[PROVIDED RECORDS]
======

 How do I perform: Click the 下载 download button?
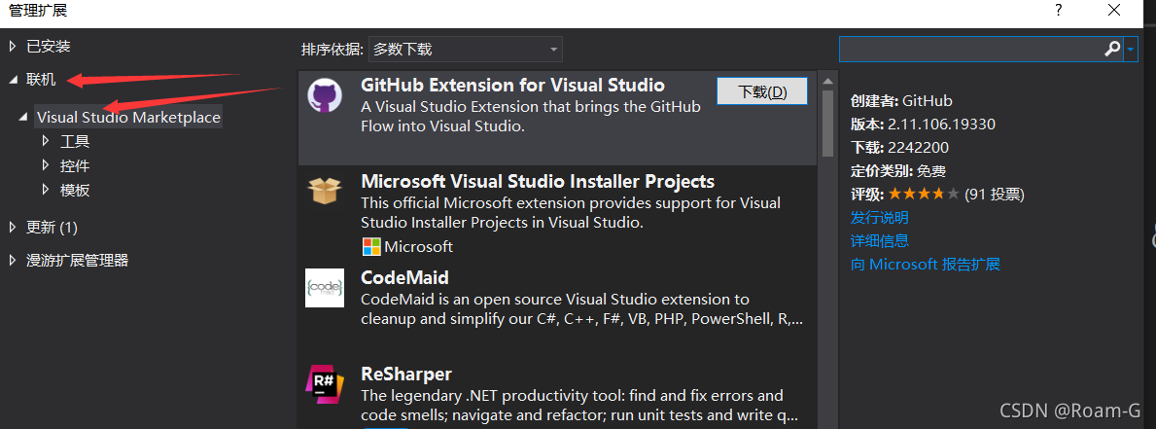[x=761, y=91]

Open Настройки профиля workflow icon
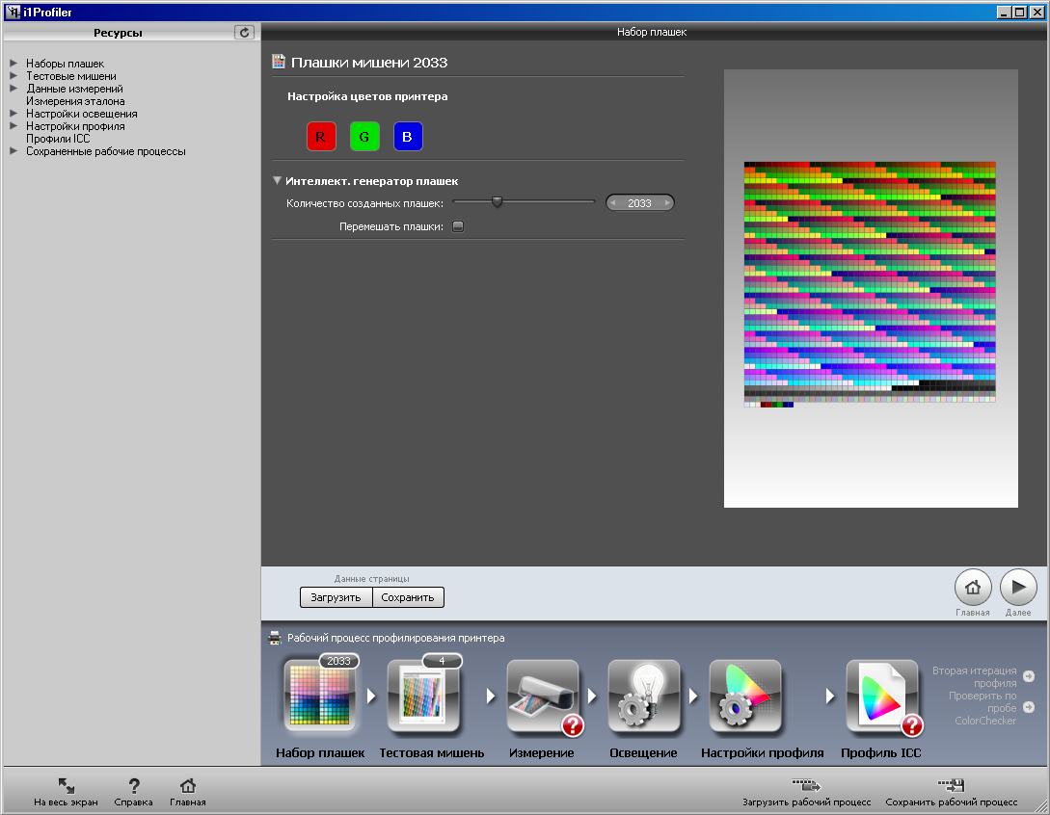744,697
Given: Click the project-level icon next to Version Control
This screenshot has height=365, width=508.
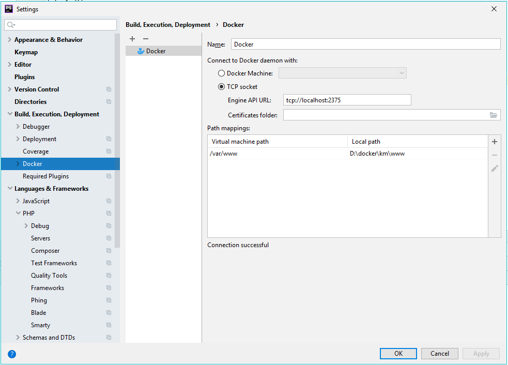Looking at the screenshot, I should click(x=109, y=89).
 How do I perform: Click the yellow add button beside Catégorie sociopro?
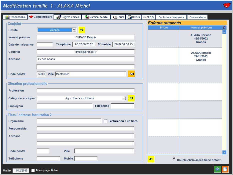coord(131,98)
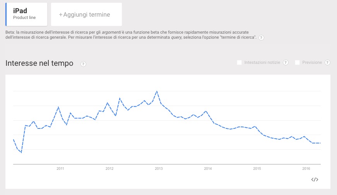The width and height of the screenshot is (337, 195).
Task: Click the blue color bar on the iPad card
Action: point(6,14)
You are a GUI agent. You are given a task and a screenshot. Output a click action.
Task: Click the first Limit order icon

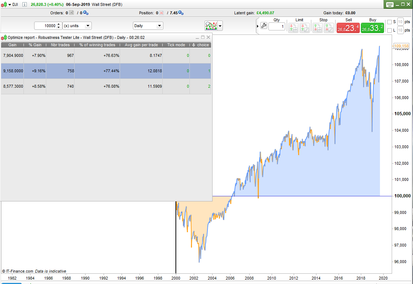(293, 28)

======

[WORK ITEM]
Please transcribe the entries exactly, omitting the images.

[RESULT BELOW]
 How do I perform: Click the 下载 download button?
[x=761, y=91]

Open Настройки профиля workflow icon
744,697
Given: Click the project-level icon next to Version Control
This screenshot has height=365, width=508.
Looking at the screenshot, I should click(x=109, y=89).
 How do I perform: Click the yellow add button beside Catégorie sociopro?
coord(131,98)
The width and height of the screenshot is (337, 195).
Task: Click the blue color bar on the iPad card
Action: point(6,14)
You are a GUI agent. You are given a task and a screenshot. Output a click action.
Task: Click the first Limit order icon

(293, 28)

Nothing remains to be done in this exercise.